┏━━

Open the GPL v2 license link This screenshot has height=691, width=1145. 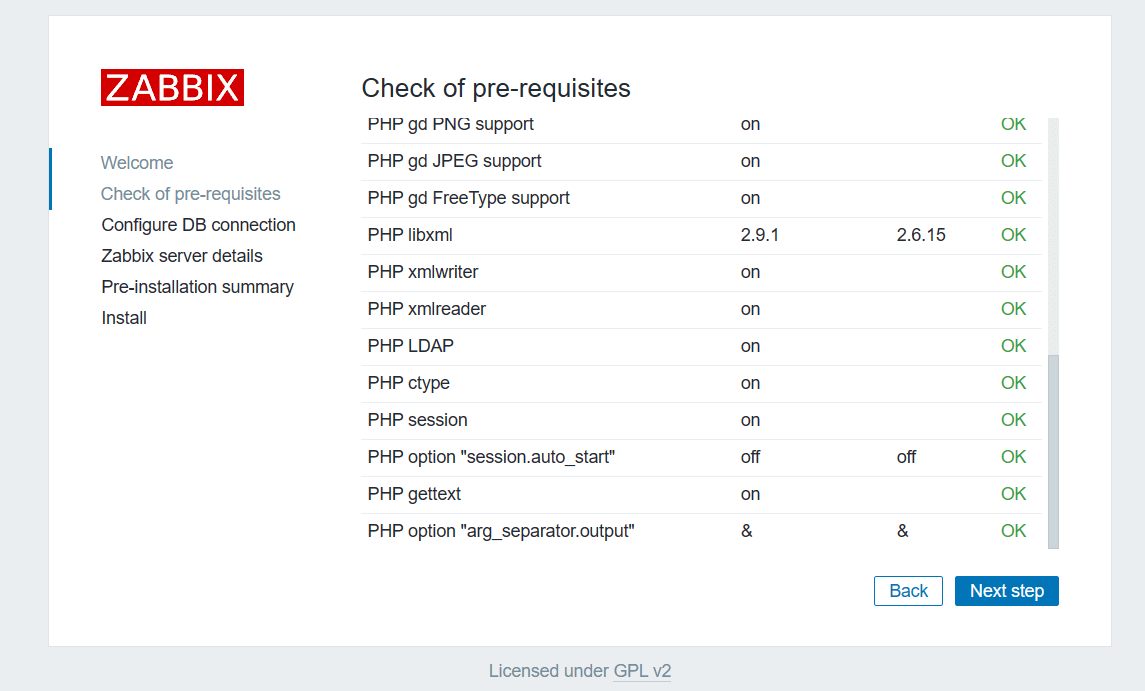(x=642, y=671)
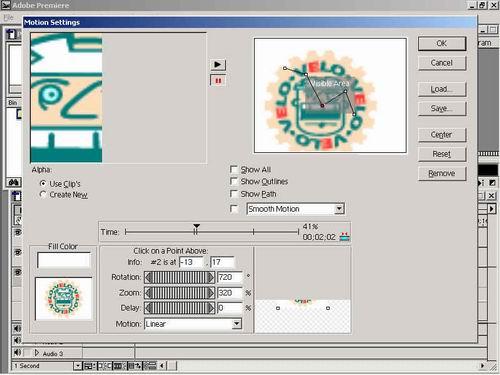The height and width of the screenshot is (375, 500).
Task: Enable the Show Outlines checkbox
Action: [x=234, y=181]
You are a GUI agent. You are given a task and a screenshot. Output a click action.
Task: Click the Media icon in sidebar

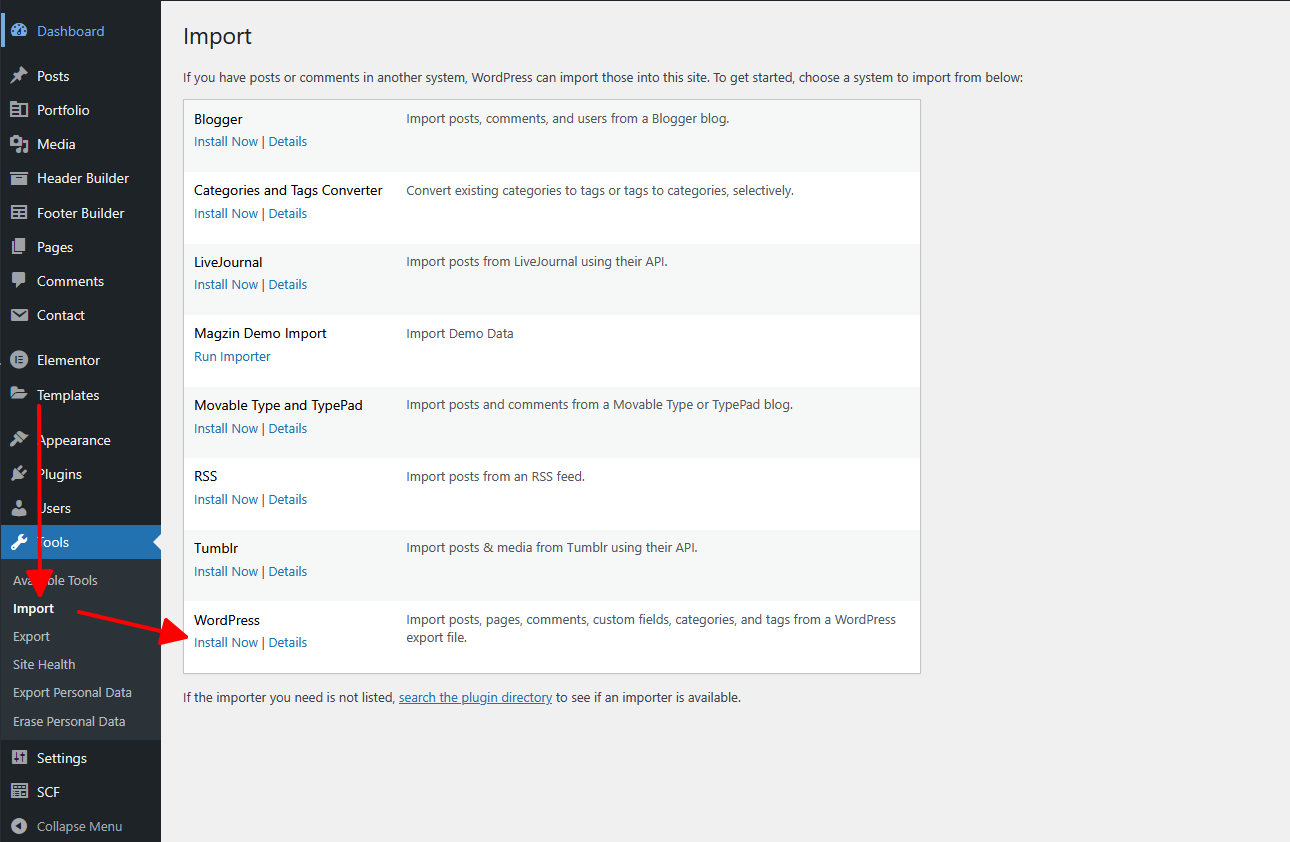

┗━━

## WHAT NEEDS TO BE DONE:
Only the lines from the one containing "You are a GUI" through the end of the records should be copied, exactly and with both ends included; the pictures should not.

## REPLY TO THE TASK:
You are a GUI agent. You are given a task and a screenshot. Output a click action.
Task: Click the Media icon in sidebar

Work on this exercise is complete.